SECURITIES AND EXCHANGE COMMISSION

Washington, D.C. 20549

FORM 8-K

CURRENT REPORT

Pursuant to Section 13 or 15(d)

of the Securities Exchange Act of 1934

Date of Report (Date of Earliest Event Reported): March 18, 2022

S&P Global Inc.

(Exact Name of Registrant as specified in its charter)

New York 1-1023 13-1026995
(State or other jurisdiction of incorporation or organization) (Commission File No.) (IRS Employer Identification No.)

55 Water Street , New York , New York 10041

(Address of Principal Executive Offices) (Zip Code)

(212) 438-1000

(Registrant’s telephone number, including area code)

Check the appropriate box below if the Form 8-K filing is intended to simultaneously satisfy the filing obligation of the registrant under any of the following provisions:

☐ Written communications pursuant to Rule 425 under the Securities Act (17 CFR 230.425)

☐ Soliciting material pursuant to Rule 14a-12 under the Exchange Act (17 CFR 240.14a-12)

☐ Pre-commencement communications pursuant to Rule 14d-2(b) under the Exchange Act (17 CFR 240.14d-2(b))

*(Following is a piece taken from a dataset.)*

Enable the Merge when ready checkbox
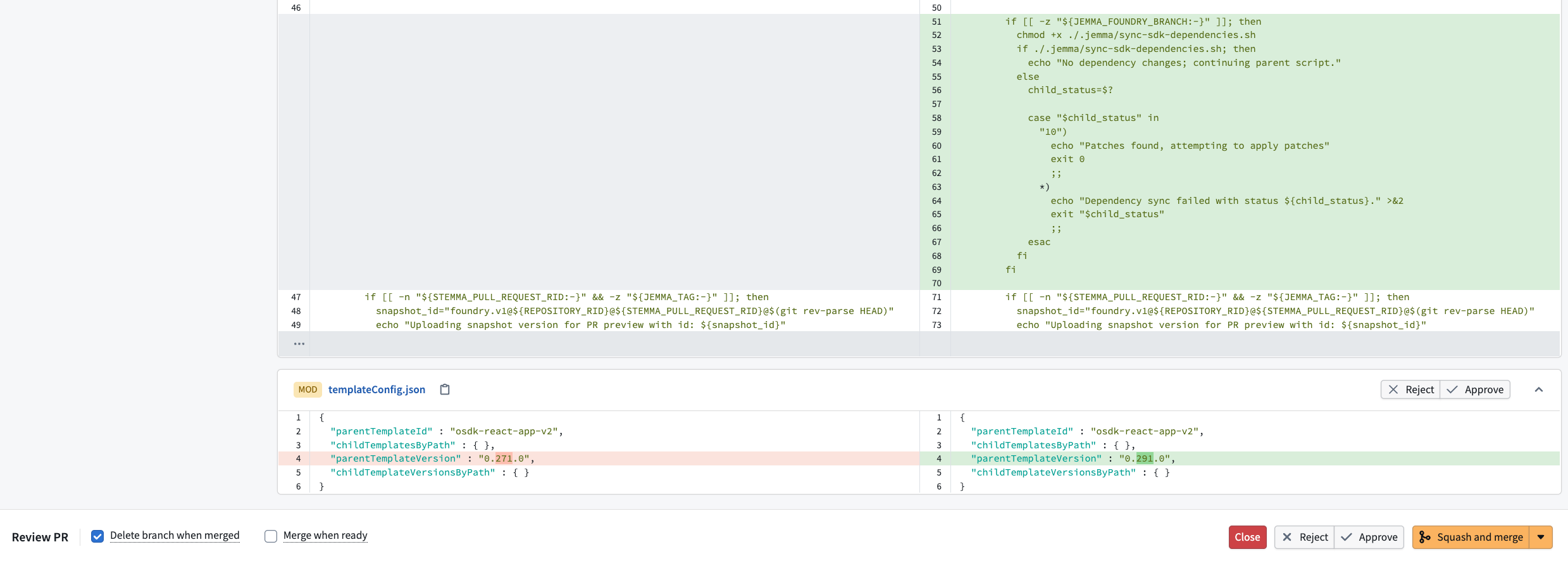Screen dimensions: 1568x561 pos(271,536)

☐ Pre-commencement communications pursuant to Rule 13e-4(c) under the Exchange Act (17 CFR 240.13e-4(c))

Securities registered pursuant to Section 12(b) of the Act:

Title of each class Trading Symbol Name of Exchange on which registered
Common stock (par value $1.00 per share) SPGI New York Stock Exchange

Indicate by check mark whether the registrant is an emerging growth company as defined in Rule 405 of the Securities Act of 1933 (§ 230.405 of this chapter) or Rule 12b-2 of the Securities Exchange Act of 1934 (§ 240.12b-2 of this chapter).

Emerging growth company ☐

If an emerging growth company, indicate by check mark if the registrant has elected not to use the extended transition period for complying with any new or revised financial accounting standards provided pursuant to Section 13(a) of the Exchange Act. ☐

Item 8.01 Other Events .

On March 18, 2022, S&P Global Inc. (the “Company”) announced the early results and pricing of its previously announced cash tender offer (the “Offer”) for any and all of its outstanding 5.000% senior notes due 2022, 4.000% senior notes due 2025 and 4.750% senior notes due 2025 (collectively, the “Notes”). The Offer is being made exclusively pursuant to an offer to purchase dated March 4, 2022 (the “Offer to Purchase”), which sets forth the terms and conditions of the Offer. The Offer is conditioned on the Company’s successful completion of its previously announced offering of new senior notes, which was completed today, and on the other general conditions described in the Offer to Purchase.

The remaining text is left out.